Rows on where targets appear:
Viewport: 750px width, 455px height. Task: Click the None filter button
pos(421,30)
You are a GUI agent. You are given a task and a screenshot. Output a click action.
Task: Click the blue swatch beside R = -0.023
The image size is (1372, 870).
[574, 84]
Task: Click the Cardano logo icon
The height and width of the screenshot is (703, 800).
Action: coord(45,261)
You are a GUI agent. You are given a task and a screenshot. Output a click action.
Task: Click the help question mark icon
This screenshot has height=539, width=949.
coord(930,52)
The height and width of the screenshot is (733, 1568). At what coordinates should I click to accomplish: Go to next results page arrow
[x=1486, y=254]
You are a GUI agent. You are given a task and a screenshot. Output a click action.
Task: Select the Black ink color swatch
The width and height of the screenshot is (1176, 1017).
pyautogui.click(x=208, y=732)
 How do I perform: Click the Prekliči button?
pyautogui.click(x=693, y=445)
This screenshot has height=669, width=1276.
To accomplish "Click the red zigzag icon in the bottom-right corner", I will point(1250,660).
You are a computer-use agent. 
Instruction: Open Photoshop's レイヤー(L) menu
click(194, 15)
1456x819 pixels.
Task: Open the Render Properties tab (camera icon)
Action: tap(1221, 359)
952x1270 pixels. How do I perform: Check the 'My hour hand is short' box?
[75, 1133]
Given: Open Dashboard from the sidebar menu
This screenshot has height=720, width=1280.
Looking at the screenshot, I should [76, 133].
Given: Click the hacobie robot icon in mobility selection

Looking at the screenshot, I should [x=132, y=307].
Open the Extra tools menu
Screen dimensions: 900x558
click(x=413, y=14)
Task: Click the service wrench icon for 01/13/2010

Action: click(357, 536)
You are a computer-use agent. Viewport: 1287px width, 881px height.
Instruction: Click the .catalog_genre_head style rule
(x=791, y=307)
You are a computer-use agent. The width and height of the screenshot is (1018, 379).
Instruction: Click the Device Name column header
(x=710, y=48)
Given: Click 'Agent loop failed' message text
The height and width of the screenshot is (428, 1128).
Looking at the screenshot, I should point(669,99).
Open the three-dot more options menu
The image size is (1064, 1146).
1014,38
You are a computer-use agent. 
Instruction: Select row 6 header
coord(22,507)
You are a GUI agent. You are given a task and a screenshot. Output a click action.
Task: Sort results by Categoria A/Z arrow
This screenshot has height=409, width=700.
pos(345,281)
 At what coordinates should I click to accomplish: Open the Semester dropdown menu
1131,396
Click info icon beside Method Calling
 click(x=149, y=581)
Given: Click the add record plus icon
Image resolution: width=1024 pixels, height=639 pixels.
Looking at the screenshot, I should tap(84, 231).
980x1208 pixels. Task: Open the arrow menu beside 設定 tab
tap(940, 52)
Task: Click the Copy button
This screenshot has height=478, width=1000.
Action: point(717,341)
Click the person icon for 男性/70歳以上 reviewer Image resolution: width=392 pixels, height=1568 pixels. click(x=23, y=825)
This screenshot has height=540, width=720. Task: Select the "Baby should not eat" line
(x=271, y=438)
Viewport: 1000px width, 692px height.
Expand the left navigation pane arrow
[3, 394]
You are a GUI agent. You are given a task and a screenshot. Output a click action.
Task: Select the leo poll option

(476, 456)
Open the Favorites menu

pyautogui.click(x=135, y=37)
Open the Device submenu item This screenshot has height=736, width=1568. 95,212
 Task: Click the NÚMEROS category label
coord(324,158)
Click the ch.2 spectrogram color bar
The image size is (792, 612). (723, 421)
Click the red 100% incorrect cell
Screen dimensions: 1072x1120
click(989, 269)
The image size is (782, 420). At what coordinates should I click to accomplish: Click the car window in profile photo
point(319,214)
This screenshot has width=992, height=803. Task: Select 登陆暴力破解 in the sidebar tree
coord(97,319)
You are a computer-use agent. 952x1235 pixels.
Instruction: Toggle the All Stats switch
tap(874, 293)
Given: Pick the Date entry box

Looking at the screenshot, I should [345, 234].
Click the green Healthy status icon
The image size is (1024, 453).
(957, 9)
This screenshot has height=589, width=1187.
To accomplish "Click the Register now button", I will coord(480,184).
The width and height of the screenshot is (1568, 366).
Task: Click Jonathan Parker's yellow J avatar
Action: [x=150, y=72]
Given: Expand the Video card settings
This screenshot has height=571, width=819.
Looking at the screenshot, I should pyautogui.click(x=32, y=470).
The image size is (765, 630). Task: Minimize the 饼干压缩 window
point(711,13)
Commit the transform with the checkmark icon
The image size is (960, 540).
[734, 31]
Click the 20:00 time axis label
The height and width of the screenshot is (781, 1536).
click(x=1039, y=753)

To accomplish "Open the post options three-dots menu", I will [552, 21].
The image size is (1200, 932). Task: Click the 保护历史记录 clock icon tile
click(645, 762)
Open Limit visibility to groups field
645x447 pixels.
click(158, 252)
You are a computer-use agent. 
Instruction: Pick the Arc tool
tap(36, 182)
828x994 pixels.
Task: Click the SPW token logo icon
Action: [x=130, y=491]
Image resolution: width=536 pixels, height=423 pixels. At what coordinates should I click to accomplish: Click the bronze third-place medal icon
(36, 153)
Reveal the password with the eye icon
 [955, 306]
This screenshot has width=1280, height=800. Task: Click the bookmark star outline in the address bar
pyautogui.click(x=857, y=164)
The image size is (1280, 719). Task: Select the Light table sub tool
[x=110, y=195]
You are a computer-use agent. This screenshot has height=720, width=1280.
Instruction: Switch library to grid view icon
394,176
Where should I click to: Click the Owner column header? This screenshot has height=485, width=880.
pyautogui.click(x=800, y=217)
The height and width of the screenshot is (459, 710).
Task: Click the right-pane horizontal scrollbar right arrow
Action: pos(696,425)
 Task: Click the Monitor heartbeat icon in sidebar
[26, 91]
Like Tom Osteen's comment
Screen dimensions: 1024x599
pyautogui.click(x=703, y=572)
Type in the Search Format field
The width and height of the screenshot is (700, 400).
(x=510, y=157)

Goal:
Can you copy out every line of the listing above word for word, from the first line to the last?

Response for this exercise:
Viewport: 750px width, 455px height. Task: Click the None filter button
pos(421,30)
You are a GUI agent. You are given a task and a screenshot. Output a click action.
Task: Click the blue swatch beside R = -0.023
The image size is (1372, 870).
[574, 84]
Task: Click the Cardano logo icon
The height and width of the screenshot is (703, 800).
Action: coord(45,261)
You are a GUI agent. You are given a task and a screenshot. Output a click action.
Task: Click the help question mark icon
This screenshot has height=539, width=949.
coord(930,52)
The height and width of the screenshot is (733, 1568). At what coordinates should I click to accomplish: Go to next results page arrow
[x=1486, y=254]
You are a GUI agent. You are given a task and a screenshot. Output a click action.
Task: Select the Black ink color swatch
The width and height of the screenshot is (1176, 1017).
pyautogui.click(x=208, y=732)
 How do I perform: Click the Prekliči button?
pyautogui.click(x=693, y=445)
This screenshot has height=669, width=1276.
To accomplish "Click the red zigzag icon in the bottom-right corner", I will point(1250,660).
You are a computer-use agent. 
Instruction: Open Photoshop's レイヤー(L) menu
click(194, 15)
1456x819 pixels.
Task: Open the Render Properties tab (camera icon)
Action: tap(1221, 359)
952x1270 pixels. How do I perform: Check the 'My hour hand is short' box?
[75, 1133]
Given: Open Dashboard from the sidebar menu
This screenshot has height=720, width=1280.
Looking at the screenshot, I should [76, 133].
Given: Click the hacobie robot icon in mobility selection

Looking at the screenshot, I should [x=132, y=307].
Open the Extra tools menu
Screen dimensions: 900x558
click(x=413, y=14)
Task: Click the service wrench icon for 01/13/2010

Action: click(357, 536)
You are a computer-use agent. Viewport: 1287px width, 881px height.
Instruction: Click the .catalog_genre_head style rule
(x=791, y=307)
You are a computer-use agent. The width and height of the screenshot is (1018, 379).
Instruction: Click the Device Name column header
(x=710, y=48)
Given: Click 'Agent loop failed' message text
The height and width of the screenshot is (428, 1128).
Looking at the screenshot, I should point(669,99).
Open the three-dot more options menu
The image size is (1064, 1146).
1014,38
You are a computer-use agent. 
Instruction: Select row 6 header
coord(22,507)
You are a GUI agent. You are given a task and a screenshot. Output a click action.
Task: Sort results by Categoria A/Z arrow
This screenshot has height=409, width=700.
pos(345,281)
 At what coordinates should I click to accomplish: Open the Semester dropdown menu
1131,396
Click info icon beside Method Calling
 click(x=149, y=581)
Given: Click the add record plus icon
Image resolution: width=1024 pixels, height=639 pixels.
Looking at the screenshot, I should tap(84, 231).
980x1208 pixels. Task: Open the arrow menu beside 設定 tab
tap(940, 52)
Task: Click the Copy button
This screenshot has height=478, width=1000.
Action: point(717,341)
Click the person icon for 男性/70歳以上 reviewer Image resolution: width=392 pixels, height=1568 pixels. click(x=23, y=825)
This screenshot has height=540, width=720. Task: Select the "Baby should not eat" line
(x=271, y=438)
Viewport: 1000px width, 692px height.
Expand the left navigation pane arrow
[3, 394]
You are a GUI agent. You are given a task and a screenshot. Output a click action.
Task: Select the leo poll option

(476, 456)
Open the Favorites menu

pyautogui.click(x=135, y=37)
Open the Device submenu item This screenshot has height=736, width=1568. 95,212
 Task: Click the NÚMEROS category label
coord(324,158)
Click the ch.2 spectrogram color bar
The image size is (792, 612). (723, 421)
Click the red 100% incorrect cell
Screen dimensions: 1072x1120
click(989, 269)
The image size is (782, 420). At what coordinates should I click to accomplish: Click the car window in profile photo
point(319,214)
This screenshot has width=992, height=803. Task: Select 登陆暴力破解 in the sidebar tree
coord(97,319)
You are a computer-use agent. 952x1235 pixels.
Instruction: Toggle the All Stats switch
tap(874, 293)
Given: Pick the Date entry box

Looking at the screenshot, I should [345, 234].
Click the green Healthy status icon
The image size is (1024, 453).
(957, 9)
This screenshot has height=589, width=1187.
To accomplish "Click the Register now button", I will coord(480,184).
The width and height of the screenshot is (1568, 366).
Task: Click Jonathan Parker's yellow J avatar
Action: [x=150, y=72]
Given: Expand the Video card settings
This screenshot has height=571, width=819.
Looking at the screenshot, I should pyautogui.click(x=32, y=470).
The image size is (765, 630). Task: Minimize the 饼干压缩 window
point(711,13)
Commit the transform with the checkmark icon
The image size is (960, 540).
[734, 31]
Click the 20:00 time axis label
The height and width of the screenshot is (781, 1536).
click(x=1039, y=753)

To accomplish "Open the post options three-dots menu", I will [552, 21].
The image size is (1200, 932). Task: Click the 保护历史记录 clock icon tile
click(645, 762)
Open Limit visibility to groups field
645x447 pixels.
click(158, 252)
You are a computer-use agent. 
Instruction: Pick the Arc tool
tap(36, 182)
828x994 pixels.
Task: Click the SPW token logo icon
Action: [x=130, y=491]
Image resolution: width=536 pixels, height=423 pixels. At what coordinates should I click to accomplish: Click the bronze third-place medal icon
(36, 153)
Reveal the password with the eye icon
 [955, 306]
This screenshot has width=1280, height=800. Task: Click the bookmark star outline in the address bar
pyautogui.click(x=857, y=164)
The image size is (1280, 719). Task: Select the Light table sub tool
[x=110, y=195]
You are a computer-use agent. This screenshot has height=720, width=1280.
Instruction: Switch library to grid view icon
394,176
Where should I click to: Click the Owner column header? This screenshot has height=485, width=880.
pyautogui.click(x=800, y=217)
The height and width of the screenshot is (459, 710).
Task: Click the right-pane horizontal scrollbar right arrow
Action: pos(696,425)
 Task: Click the Monitor heartbeat icon in sidebar
[26, 91]
Like Tom Osteen's comment
Screen dimensions: 1024x599
pyautogui.click(x=703, y=572)
Type in the Search Format field
The width and height of the screenshot is (700, 400).
(x=510, y=157)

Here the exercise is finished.